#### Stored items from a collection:
--

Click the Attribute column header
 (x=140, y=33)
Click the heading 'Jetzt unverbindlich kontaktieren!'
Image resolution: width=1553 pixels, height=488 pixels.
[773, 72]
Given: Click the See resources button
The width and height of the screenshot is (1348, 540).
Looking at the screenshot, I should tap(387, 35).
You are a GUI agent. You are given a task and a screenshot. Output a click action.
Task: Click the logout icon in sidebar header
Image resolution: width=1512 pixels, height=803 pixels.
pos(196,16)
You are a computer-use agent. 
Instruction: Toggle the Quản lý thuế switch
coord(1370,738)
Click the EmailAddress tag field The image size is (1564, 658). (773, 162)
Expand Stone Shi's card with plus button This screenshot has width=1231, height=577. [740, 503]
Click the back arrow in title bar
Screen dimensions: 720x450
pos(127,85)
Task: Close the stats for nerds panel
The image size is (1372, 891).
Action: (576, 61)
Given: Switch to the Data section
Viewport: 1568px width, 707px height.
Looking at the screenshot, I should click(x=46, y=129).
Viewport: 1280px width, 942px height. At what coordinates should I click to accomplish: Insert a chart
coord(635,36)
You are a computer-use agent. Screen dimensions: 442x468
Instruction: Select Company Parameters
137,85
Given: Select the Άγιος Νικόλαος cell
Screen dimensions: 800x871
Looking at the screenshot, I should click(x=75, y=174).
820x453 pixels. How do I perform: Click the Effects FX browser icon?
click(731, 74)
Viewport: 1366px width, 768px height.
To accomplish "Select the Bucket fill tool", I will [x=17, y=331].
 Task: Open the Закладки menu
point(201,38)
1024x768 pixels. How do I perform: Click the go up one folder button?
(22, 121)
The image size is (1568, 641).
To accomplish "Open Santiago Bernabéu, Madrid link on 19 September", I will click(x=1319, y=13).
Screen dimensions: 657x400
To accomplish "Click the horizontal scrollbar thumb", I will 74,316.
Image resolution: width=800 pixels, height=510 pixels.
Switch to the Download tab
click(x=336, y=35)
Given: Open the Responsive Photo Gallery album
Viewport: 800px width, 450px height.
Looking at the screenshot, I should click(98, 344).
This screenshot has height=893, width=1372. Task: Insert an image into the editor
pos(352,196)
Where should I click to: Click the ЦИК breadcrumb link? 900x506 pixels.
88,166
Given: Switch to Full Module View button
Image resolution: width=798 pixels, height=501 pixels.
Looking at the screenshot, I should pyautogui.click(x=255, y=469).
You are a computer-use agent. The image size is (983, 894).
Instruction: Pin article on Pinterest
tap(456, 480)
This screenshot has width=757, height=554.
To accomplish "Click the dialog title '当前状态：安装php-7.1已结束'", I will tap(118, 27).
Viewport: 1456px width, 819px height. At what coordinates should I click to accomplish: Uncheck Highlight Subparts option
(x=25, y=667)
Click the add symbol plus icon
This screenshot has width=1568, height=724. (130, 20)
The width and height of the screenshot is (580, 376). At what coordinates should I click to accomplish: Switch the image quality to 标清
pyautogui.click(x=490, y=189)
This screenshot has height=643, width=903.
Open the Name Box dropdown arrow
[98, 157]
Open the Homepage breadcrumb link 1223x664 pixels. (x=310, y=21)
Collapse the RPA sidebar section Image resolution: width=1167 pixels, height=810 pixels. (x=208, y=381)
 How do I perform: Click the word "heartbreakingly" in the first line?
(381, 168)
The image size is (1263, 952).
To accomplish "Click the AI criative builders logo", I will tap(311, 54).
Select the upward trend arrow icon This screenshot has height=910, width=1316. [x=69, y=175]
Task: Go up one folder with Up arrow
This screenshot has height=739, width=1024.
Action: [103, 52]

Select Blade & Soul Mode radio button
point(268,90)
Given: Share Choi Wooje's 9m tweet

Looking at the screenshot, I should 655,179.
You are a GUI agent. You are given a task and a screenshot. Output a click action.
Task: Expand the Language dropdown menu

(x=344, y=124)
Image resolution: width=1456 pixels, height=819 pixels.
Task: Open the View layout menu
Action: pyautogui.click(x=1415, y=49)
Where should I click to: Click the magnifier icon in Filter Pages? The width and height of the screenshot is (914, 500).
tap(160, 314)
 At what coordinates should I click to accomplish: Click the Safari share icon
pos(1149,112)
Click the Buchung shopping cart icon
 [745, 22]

--

#### Instructions for the task:
Rewrite the rows from the line that contains "Click the EmailAddress" through the line that contains "coord(635,36)", changing "Data section" to "Data tab" and leaving everything else as it is.

#### Complete response:
Click the EmailAddress tag field The image size is (1564, 658). (773, 162)
Expand Stone Shi's card with plus button This screenshot has width=1231, height=577. [740, 503]
Click the back arrow in title bar
Screen dimensions: 720x450
pos(127,85)
Task: Close the stats for nerds panel
The image size is (1372, 891).
Action: (576, 61)
Given: Switch to the Data tab
Viewport: 1568px width, 707px height.
Looking at the screenshot, I should click(x=46, y=129).
Viewport: 1280px width, 942px height. At what coordinates should I click to accomplish: Insert a chart
coord(635,36)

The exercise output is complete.